PROBLEM
The records that follow must be repeated verbatim, every one of them.
ENTRIES PROVIDED: Begin
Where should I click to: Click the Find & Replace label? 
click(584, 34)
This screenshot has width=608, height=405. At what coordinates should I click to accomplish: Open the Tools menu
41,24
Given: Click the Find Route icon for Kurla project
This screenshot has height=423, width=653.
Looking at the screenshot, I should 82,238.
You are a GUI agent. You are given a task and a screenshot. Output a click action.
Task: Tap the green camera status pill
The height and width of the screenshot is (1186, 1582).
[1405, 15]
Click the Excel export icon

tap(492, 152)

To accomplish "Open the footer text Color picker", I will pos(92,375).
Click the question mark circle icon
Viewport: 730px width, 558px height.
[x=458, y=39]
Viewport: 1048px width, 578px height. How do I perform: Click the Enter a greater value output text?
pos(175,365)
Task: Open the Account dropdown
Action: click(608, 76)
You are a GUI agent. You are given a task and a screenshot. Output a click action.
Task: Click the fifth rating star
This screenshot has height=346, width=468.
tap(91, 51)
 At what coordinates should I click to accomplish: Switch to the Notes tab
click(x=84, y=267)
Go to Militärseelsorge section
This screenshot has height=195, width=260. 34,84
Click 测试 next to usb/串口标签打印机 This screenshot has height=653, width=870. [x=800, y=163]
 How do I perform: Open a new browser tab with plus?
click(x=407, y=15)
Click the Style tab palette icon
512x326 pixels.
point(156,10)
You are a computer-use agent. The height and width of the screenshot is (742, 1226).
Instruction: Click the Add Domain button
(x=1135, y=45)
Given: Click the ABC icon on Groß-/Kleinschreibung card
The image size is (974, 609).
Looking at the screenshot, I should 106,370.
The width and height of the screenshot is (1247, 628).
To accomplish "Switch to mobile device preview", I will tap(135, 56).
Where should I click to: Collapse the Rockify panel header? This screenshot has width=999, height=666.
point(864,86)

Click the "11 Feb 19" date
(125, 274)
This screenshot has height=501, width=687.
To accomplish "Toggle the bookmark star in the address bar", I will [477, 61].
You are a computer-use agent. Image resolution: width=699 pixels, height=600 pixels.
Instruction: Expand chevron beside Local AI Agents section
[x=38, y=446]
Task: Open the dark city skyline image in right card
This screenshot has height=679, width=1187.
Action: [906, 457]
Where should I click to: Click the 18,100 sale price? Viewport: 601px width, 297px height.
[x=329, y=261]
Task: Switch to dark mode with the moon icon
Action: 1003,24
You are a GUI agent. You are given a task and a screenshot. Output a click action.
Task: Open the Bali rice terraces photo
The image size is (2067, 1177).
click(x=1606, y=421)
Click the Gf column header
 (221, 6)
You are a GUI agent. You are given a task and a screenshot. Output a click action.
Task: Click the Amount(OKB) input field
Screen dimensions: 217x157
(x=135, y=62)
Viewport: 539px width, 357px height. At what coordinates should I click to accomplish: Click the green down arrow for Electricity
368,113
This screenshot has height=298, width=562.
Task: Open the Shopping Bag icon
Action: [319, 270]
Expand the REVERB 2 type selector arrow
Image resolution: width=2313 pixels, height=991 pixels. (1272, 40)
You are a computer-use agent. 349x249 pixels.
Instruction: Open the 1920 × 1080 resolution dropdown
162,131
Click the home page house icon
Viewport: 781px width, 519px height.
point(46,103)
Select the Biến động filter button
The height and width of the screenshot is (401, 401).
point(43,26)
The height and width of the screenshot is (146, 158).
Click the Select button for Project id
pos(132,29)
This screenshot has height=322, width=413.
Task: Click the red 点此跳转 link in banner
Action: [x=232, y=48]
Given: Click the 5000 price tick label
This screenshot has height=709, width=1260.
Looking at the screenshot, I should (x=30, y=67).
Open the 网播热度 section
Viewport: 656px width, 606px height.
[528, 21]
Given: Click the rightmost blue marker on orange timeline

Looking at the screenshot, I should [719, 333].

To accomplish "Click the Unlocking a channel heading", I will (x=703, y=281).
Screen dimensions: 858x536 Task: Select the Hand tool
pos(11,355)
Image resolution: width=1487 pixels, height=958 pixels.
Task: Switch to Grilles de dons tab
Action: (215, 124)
ENTRIES PROVIDED: End
TASK ANSWER
Where should I click to: Click the Find & Replace label? 
click(584, 34)
This screenshot has width=608, height=405. At what coordinates should I click to accomplish: Open the Tools menu
41,24
Given: Click the Find Route icon for Kurla project
This screenshot has height=423, width=653.
Looking at the screenshot, I should 82,238.
You are a GUI agent. You are given a task and a screenshot. Output a click action.
Task: Tap the green camera status pill
The height and width of the screenshot is (1186, 1582).
[1405, 15]
Click the Excel export icon

tap(492, 152)

To accomplish "Open the footer text Color picker", I will pos(92,375).
Click the question mark circle icon
Viewport: 730px width, 558px height.
[x=458, y=39]
Viewport: 1048px width, 578px height. How do I perform: Click the Enter a greater value output text?
pos(175,365)
Task: Open the Account dropdown
Action: click(608, 76)
You are a GUI agent. You are given a task and a screenshot. Output a click action.
Task: Click the fifth rating star
This screenshot has height=346, width=468.
tap(91, 51)
 At what coordinates should I click to accomplish: Switch to the Notes tab
click(x=84, y=267)
Go to Militärseelsorge section
This screenshot has height=195, width=260. 34,84
Click 测试 next to usb/串口标签打印机 This screenshot has height=653, width=870. [x=800, y=163]
 How do I perform: Open a new browser tab with plus?
click(x=407, y=15)
Click the Style tab palette icon
512x326 pixels.
point(156,10)
You are a computer-use agent. The height and width of the screenshot is (742, 1226).
Instruction: Click the Add Domain button
(x=1135, y=45)
Given: Click the ABC icon on Groß-/Kleinschreibung card
The image size is (974, 609).
Looking at the screenshot, I should 106,370.
The width and height of the screenshot is (1247, 628).
To accomplish "Switch to mobile device preview", I will tap(135, 56).
Where should I click to: Collapse the Rockify panel header? This screenshot has width=999, height=666.
point(864,86)

Click the "11 Feb 19" date
(125, 274)
This screenshot has height=501, width=687.
To accomplish "Toggle the bookmark star in the address bar", I will [477, 61].
You are a computer-use agent. Image resolution: width=699 pixels, height=600 pixels.
Instruction: Expand chevron beside Local AI Agents section
[x=38, y=446]
Task: Open the dark city skyline image in right card
This screenshot has height=679, width=1187.
Action: [906, 457]
Where should I click to: Click the 18,100 sale price? Viewport: 601px width, 297px height.
[x=329, y=261]
Task: Switch to dark mode with the moon icon
Action: 1003,24
You are a GUI agent. You are given a task and a screenshot. Output a click action.
Task: Open the Bali rice terraces photo
The image size is (2067, 1177).
click(x=1606, y=421)
Click the Gf column header
 (221, 6)
You are a GUI agent. You are given a task and a screenshot. Output a click action.
Task: Click the Amount(OKB) input field
Screen dimensions: 217x157
(x=135, y=62)
Viewport: 539px width, 357px height. At what coordinates should I click to accomplish: Click the green down arrow for Electricity
368,113
This screenshot has height=298, width=562.
Task: Open the Shopping Bag icon
Action: [319, 270]
Expand the REVERB 2 type selector arrow
Image resolution: width=2313 pixels, height=991 pixels. (1272, 40)
You are a computer-use agent. 349x249 pixels.
Instruction: Open the 1920 × 1080 resolution dropdown
162,131
Click the home page house icon
Viewport: 781px width, 519px height.
point(46,103)
Select the Biến động filter button
The height and width of the screenshot is (401, 401).
point(43,26)
The height and width of the screenshot is (146, 158).
Click the Select button for Project id
pos(132,29)
This screenshot has height=322, width=413.
Task: Click the red 点此跳转 link in banner
Action: [x=232, y=48]
Given: Click the 5000 price tick label
This screenshot has height=709, width=1260.
Looking at the screenshot, I should (x=30, y=67).
Open the 网播热度 section
Viewport: 656px width, 606px height.
[528, 21]
Given: Click the rightmost blue marker on orange timeline

Looking at the screenshot, I should [719, 333].

To accomplish "Click the Unlocking a channel heading", I will (x=703, y=281).
Screen dimensions: 858x536 Task: Select the Hand tool
pos(11,355)
Image resolution: width=1487 pixels, height=958 pixels.
Task: Switch to Grilles de dons tab
Action: (215, 124)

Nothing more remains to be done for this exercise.